Modeling Regulation of Mitochondrial Free Ca2+ by ATP/ADP-Dependent Ca2+ Buffering

Abstract

Introduction: Mitochondrial free [Ca2+] ([Ca2+]m) is regulated by cation fluxes through the Ca2+ uniporter (CU), Na+/Ca2+ exchanger (NCE), Na+/H+ exchanger (NHE), and Ca2+/H+ exchanger (CHE) as well as via Ca2+ buffering by the mitochondrial proteins. However, the regulation of [Ca2+]m via ATP/ADP-dependent dynamic Ca2+ buffering mechanism inside the mitochondrial matrix during transient state-3 respiration is not well known.
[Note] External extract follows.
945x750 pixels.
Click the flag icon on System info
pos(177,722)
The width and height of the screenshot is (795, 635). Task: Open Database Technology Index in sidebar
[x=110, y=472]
Methods: To gain a quantitative understanding of this Ca2+ buffering phenomenon, we developed a computational model of mitochondrial bioenergetics and Ca2+ handling by integrating our recent biophysical models of the CU, NCE, NHE, and CHE into our well-validated model of mitochondrial oxidative phosphorylation, TCA cycle, and electrophysiology. The model also accounts for binding and buffering of cations with metabolites, including ATP, ADP and Pi. Experiments were performed to spectrofluorometrically measure [Ca2+]m, pHm, membrane potential (ΔΨm), and NADH redox state in guinea pig heart mitochondria suspended in Na+ and Ca2+ free buffer medium (ensured with ∼50 μM of EGTA) with 0.5 mM pyruvic acid (HPyr). Dynamics were inferred with various addition of CaCl2 (0, 10, 25 μM of CaCl2; 16, 88, 130 nM of free [Ca2+] followed by 250 μM of ADP in the presence or absence of carboxyatractyloside (ANT blocker) and oligomycin (F1F0-ATPase blocker). Results and Discussion: Model analysis of the data on (i) initial decrease of [Ca2+]m with addition of Na+-independent substrate HPyr, and (ii) transient increases of [Ca2+]m with addition of ADP suggests ATP/ADP-dependent dynamic Ca2+ buffering inside the cardiac mitochondrial matrix. This model will be helpful to understand mechanisms by which [Ca2+]m both regulates, and is modulated by, mitochondrial energy metabolism.